Tanda berupa goresan berwarna hitam di lengan kirinya itu merupakan cap perjanjian yang membuatnya mau tak mau harus mengikuti perintah sang penyihir. Cap itu dibuat langsung oleh si penyihir saat pertama kali menolongnya. Saat itu Veyt yang kelaparan di tengah kerumunan karena kabur dari rumah paman dan bibinya dibantu oleh wanita berjubah yang mengenakan topeng. Dia enggan tinggal bersama paman dan bibi yang memperlakukannya tak baik semenjak ibunya meninggal saat Veyt berusia tujuh tahun. Dia tak pernah tahu rupa ayahnya. Sang ibu bahkan enggan bercerita.

Kala itu dia dibawa ke ruangan yang gelap, berjalan lurus, lalu masuk ke ruang bawah tanah. Di sanalah awal mula perjanjian dibuat. Si penyihir menanyakan apa yang Veyt inginkan, bersedia atau tidak untuk mengabdikan diri.

Dengan tawaran yang menggiurkan, Veyt langsung percaya. Saat itu usianya baru menginjak sembilan tahun. Tangan kirinya diraih penyihir itu saat dia mengatakan setuju. Dengan sangat tega sang penyihir menggoreskan tongkat yang ujungnya tajam, disusul oleh rapalan mantra yang dulu dia anggap omelan.

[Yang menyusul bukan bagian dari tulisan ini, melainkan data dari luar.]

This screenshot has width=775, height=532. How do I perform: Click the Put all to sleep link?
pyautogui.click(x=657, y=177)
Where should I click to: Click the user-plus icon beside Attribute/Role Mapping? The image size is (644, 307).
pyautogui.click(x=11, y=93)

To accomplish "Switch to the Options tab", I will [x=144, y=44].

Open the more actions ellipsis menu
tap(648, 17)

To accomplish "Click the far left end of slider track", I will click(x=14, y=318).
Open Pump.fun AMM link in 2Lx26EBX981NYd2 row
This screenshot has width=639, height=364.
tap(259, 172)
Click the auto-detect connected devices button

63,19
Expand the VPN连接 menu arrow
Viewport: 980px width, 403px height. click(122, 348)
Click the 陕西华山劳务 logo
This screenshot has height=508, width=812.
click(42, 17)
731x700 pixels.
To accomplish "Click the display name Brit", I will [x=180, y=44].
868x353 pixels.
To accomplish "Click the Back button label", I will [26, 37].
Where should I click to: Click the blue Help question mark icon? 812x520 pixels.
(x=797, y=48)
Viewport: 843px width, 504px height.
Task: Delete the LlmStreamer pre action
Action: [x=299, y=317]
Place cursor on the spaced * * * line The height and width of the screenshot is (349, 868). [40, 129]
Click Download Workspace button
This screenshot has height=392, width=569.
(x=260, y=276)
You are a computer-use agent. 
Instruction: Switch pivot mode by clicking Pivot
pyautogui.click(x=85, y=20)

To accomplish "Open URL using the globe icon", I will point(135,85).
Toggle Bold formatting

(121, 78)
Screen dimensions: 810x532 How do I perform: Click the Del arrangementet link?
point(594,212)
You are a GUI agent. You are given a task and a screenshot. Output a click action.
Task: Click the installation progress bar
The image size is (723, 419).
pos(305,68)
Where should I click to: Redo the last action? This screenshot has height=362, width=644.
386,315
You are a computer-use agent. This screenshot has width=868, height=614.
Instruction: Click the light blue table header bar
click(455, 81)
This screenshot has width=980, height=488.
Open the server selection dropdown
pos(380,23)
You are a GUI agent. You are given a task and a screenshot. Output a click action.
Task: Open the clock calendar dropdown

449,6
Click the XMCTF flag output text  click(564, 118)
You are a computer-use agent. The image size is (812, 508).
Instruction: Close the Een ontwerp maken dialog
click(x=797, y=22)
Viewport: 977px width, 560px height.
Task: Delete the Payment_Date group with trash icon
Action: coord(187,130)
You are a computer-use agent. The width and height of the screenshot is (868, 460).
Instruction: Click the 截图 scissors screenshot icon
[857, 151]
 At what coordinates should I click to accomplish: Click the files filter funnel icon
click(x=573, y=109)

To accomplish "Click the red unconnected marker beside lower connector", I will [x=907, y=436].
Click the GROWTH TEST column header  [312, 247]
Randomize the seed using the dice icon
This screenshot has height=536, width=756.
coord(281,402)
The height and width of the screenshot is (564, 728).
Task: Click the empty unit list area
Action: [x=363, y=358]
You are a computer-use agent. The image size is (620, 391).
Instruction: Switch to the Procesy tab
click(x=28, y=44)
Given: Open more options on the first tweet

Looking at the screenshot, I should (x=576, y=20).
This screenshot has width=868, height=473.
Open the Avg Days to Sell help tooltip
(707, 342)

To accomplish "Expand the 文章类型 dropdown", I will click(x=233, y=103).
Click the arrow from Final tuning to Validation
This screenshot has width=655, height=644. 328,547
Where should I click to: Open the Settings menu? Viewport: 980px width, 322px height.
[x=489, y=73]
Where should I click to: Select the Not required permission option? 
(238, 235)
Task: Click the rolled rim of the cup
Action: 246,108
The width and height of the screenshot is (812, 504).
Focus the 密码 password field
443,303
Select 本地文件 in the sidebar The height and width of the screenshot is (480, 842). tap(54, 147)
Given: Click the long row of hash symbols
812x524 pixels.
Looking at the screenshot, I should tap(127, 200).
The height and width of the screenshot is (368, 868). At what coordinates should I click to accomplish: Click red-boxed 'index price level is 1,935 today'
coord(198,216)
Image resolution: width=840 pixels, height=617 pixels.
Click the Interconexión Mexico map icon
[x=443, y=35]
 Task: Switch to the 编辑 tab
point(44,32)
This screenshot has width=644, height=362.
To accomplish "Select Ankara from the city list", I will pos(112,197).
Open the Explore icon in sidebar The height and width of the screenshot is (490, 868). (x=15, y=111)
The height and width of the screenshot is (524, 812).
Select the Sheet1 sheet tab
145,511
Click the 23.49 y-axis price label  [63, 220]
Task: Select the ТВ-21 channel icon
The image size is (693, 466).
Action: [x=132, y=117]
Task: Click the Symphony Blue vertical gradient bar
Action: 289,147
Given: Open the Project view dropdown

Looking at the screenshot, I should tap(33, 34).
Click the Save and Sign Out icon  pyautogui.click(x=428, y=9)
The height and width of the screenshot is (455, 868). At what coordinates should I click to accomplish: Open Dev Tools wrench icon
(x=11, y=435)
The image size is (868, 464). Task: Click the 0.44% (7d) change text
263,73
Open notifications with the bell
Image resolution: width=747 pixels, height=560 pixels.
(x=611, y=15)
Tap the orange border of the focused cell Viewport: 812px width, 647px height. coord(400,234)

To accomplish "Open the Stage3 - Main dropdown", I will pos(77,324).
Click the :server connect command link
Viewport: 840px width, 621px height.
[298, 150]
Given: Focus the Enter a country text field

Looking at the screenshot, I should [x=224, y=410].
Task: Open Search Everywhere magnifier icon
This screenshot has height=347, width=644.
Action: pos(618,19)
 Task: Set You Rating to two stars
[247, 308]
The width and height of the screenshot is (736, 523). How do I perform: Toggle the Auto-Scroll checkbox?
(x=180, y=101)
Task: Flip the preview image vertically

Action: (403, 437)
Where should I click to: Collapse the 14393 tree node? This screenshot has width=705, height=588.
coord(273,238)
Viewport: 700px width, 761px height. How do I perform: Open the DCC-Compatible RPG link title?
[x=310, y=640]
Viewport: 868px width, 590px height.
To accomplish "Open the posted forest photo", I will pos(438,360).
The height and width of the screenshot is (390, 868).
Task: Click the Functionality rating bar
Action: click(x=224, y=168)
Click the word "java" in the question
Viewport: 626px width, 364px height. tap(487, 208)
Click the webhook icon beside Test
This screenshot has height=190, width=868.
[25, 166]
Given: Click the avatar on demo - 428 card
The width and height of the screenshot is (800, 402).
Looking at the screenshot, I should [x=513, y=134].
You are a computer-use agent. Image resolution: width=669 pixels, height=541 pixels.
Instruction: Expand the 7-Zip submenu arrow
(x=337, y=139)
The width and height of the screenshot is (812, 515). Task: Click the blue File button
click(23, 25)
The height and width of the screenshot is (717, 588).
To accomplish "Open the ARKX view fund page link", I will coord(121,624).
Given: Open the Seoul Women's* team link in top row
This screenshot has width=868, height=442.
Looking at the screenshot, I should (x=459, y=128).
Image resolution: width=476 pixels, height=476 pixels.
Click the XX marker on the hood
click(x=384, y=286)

Setelah menginjak usia tiga belas tahun, Veyt yang mulai remaja paham bahwa si penyihir hanya menjadikannya kaki tangan, memanfaatkan untuk melakukan ini-itu. Saat itu dia berniat lari, mengatakan kebohongan ingin mencari angin. Namun, baru tiba di depan pintu keluar, tangannya terasa disetrum. Veyt yang belum tahu menahu mengenai konsekuensi perjanjian langsung berteriak kesakitan.

Mungkin teriakannya sangat keras sampai-sampai si penyihir datang sambil mengatakan agar dia membuang jauh-jauh pemikiran untuk kabur. Di situlah si penyihir memberi tahu tentang konsekuensi yang akan dia terima jika berani berniat menjadi pengkhianat.

Sudah berkali-kali dia membuang keinginan untuk berkhianat, tetapi gagal. Berkali-kali juga cap itu menyerangnya, membuat dia menderita selama beberapa saat sampai dia mampu menghilangkan niatan untuk lari.

Bersandar pada tembok besar yang merupakan pagar salah satu rumah, Veyt meluruskan kakinya. Rasa sakit di dada akibat serangan yang dia dapat kedua kalinya terasa berkali-kali lipat lebih sakit. Bagaikan merasa de javu, Veyt tahu betul siapa yang bisa melakukan penyerangan balik seperti ini.

Ah, sial sekali harinya. Rasa sakit akibat setruman cap perjanjian perlahan hilang, tetapi Veyt masih enggan pulang. Membiarkan angin membelai wajahnya, Veyt merasakan ketenangan saat memejamkan mata.